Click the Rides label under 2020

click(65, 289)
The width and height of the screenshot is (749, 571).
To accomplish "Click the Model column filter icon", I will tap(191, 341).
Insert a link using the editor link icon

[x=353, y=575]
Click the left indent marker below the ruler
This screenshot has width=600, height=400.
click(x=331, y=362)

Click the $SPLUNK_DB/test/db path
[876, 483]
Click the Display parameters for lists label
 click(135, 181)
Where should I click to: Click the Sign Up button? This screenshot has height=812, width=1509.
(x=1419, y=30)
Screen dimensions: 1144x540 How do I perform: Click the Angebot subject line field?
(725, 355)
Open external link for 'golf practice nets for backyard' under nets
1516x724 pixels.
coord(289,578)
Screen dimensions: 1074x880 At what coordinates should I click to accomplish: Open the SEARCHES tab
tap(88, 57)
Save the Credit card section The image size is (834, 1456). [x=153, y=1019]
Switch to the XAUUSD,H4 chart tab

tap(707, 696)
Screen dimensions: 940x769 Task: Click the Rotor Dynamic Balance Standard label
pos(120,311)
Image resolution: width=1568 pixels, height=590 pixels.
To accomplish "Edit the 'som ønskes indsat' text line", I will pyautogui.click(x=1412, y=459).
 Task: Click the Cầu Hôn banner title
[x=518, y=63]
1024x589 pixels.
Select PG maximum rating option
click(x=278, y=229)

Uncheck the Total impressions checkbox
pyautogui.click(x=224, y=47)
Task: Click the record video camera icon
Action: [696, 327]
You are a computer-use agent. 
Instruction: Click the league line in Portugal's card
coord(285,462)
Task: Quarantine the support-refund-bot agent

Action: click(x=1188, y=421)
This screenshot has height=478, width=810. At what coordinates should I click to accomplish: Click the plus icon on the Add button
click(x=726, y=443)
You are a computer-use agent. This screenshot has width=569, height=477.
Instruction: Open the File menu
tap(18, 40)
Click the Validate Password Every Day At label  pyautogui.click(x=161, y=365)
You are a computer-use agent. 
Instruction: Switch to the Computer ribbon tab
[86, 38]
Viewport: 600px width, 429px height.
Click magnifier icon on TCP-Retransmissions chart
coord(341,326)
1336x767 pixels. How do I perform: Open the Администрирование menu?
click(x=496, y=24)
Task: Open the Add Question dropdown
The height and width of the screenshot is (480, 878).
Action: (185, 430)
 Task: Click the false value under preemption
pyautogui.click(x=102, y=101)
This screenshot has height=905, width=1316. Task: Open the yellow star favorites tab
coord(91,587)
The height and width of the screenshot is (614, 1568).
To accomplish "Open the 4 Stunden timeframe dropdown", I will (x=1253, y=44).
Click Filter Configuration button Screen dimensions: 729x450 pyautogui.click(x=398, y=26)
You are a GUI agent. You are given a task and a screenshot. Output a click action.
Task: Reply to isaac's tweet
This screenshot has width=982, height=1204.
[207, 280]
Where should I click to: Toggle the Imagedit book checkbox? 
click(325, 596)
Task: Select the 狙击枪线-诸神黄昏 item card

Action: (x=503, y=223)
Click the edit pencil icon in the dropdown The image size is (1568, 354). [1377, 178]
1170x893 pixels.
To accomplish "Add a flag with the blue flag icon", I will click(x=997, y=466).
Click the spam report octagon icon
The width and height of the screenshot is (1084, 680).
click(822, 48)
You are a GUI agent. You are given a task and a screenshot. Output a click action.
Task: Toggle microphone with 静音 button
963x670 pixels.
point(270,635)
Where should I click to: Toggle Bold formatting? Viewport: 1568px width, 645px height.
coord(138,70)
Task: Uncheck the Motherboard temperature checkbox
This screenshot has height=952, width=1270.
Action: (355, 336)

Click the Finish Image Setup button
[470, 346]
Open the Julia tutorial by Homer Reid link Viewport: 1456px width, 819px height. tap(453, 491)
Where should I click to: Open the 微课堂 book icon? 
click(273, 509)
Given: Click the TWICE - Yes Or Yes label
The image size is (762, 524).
---
WHAT THE TASK ASKS
Print everything from the line containing "The width and height of the screenshot is (749, 571)." down to the line containing "pos(120,311)", both included, exactly as they stand above.

WRITTEN RESPONSE
The width and height of the screenshot is (749, 571).
To accomplish "Click the Model column filter icon", I will tap(191, 341).
Insert a link using the editor link icon

[x=353, y=575]
Click the left indent marker below the ruler
This screenshot has width=600, height=400.
click(x=331, y=362)

Click the $SPLUNK_DB/test/db path
[876, 483]
Click the Display parameters for lists label
 click(135, 181)
Where should I click to: Click the Sign Up button? This screenshot has height=812, width=1509.
(x=1419, y=30)
Screen dimensions: 1144x540 How do I perform: Click the Angebot subject line field?
(725, 355)
Open external link for 'golf practice nets for backyard' under nets
1516x724 pixels.
coord(289,578)
Screen dimensions: 1074x880 At what coordinates should I click to accomplish: Open the SEARCHES tab
tap(88, 57)
Save the Credit card section The image size is (834, 1456). [x=153, y=1019]
Switch to the XAUUSD,H4 chart tab

tap(707, 696)
Screen dimensions: 940x769 Task: Click the Rotor Dynamic Balance Standard label
pos(120,311)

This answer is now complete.